Here's some points to consider. I back to back tested a crappy "cold air intake" Mopar put out several years ago on my old supercharged car. It had no "cold air" feature about it and we jokingly called it a hot air intake LOL. However it picked up 30ish RWHP. Did this have anything to do with the air temp? Definitely not, it was all about air FLOW and the supercharger obviously liked it. This same crappy intake picked up 5-6 rwhp back to back on the stock 5.7 motor before it was forged, stroked, and supercharged. Also consider that SRT now has open filter elements on all the Hellcat models I believe and they've increased their hp ratings as well.

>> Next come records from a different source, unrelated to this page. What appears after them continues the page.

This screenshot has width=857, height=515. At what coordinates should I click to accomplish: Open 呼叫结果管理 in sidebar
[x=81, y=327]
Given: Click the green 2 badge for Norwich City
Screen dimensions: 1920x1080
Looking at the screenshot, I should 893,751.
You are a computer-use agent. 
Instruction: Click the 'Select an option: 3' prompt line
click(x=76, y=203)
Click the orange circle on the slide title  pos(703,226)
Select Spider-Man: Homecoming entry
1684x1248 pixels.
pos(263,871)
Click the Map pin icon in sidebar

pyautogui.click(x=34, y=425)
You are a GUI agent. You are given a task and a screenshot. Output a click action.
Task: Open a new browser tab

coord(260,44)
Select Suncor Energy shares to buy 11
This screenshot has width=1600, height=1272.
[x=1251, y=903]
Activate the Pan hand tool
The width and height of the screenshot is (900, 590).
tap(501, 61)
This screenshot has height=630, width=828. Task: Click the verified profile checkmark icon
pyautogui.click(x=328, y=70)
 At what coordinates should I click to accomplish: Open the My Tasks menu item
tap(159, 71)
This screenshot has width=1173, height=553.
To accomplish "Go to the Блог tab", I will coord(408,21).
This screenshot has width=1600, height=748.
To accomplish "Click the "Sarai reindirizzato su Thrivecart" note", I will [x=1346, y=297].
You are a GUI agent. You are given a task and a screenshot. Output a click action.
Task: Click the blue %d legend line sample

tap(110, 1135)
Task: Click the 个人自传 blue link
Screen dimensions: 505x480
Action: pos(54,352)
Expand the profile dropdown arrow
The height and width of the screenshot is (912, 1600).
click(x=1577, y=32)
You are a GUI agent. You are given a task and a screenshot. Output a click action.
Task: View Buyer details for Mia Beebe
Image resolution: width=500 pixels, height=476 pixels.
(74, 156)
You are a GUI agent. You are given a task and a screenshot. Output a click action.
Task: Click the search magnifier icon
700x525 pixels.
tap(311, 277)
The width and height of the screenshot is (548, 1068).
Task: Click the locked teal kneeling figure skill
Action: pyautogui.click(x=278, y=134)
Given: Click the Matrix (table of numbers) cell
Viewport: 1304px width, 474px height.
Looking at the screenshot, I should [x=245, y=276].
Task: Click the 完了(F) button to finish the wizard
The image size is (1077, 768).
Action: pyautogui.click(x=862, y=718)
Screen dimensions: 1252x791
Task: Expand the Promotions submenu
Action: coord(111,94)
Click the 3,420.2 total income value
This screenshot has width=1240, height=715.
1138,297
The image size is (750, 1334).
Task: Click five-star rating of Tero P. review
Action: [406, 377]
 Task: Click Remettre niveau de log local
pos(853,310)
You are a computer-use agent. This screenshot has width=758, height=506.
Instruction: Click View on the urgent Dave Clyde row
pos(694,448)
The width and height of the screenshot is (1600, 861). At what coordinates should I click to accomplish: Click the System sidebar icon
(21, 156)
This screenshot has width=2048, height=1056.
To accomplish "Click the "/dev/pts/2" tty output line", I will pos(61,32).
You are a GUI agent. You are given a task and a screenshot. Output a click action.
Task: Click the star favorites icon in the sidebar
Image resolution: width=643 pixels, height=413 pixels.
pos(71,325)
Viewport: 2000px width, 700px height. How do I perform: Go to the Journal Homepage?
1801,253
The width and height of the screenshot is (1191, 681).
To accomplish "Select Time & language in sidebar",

Now let's look at the Hellcat. My 2016 has several temp sensors, none of which are in the intake tube that I know of. All my intake tube has is a PCV bung and the MAF. The temp sensors are bolted to the supercharger base. The one I've been monitoring in my log is listed as "Aircharge Temperature". I'm not sure exactly which of the many sensors it's reading the temperature from, but I do know it's after the supercharger because as boost goes up so does the temperature reading. This is a result of the supercharger compressing the air which heats it up. I'll hook up HPTuners later today and see if I can find other temp sensors to monitor out of curiosity. Later models now have a temp sensor in the intake tube, so that testing would be interesting but they already have open element filters as previously mentioned.
Worrying about what the intake air temp or aircharge temp, or whatever, is cruising and idling is a moot point on these as the sensor, at least on my 2016, is bolted to the supercharger which is gonna heat up no matter what. What I see having the biggest impact on the aircharge temp is what my intercooler coolant temp says.
What we should really care about is the air temp as WOT. Looking at logs from the stock air box and my 2.72 pulley making 17-18psi vs the LMI I had on the car previously which had no shielding what so ever to block hot air, the LMI ran about 8 degrees cooler at the top of 4th gear 6500 RPM in my car. Still a lot of variables to consider and I found logs in similar weather but burnout time, idle time, etc all impact the end temps.
Even then the temperature isn't the real story though, it's air flow and 8 degrees is really nothing when we're talking about 125 - 130 F temps.